%%
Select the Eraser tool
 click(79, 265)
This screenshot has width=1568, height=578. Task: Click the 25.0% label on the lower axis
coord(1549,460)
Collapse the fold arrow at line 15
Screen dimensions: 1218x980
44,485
%%
* [WHAT YOU SHOULD DO]: Give the items from the line containing "This screenshot has" through the end of the items as a Markdown table with the columns n and Line, one row per line, numbered, and blank lines left out.

* [EXERCISE OUTPUT]:
| n | Line |
|---|---|
| 1 | This screenshot has width=1568, height=578. Task: Click the 25.0% label on the lower axis |
| 2 | coord(1549,460) |
| 3 | Collapse the fold arrow at line 15 |
| 4 | Screen dimensions: 1218x980 |
| 5 | 44,485 |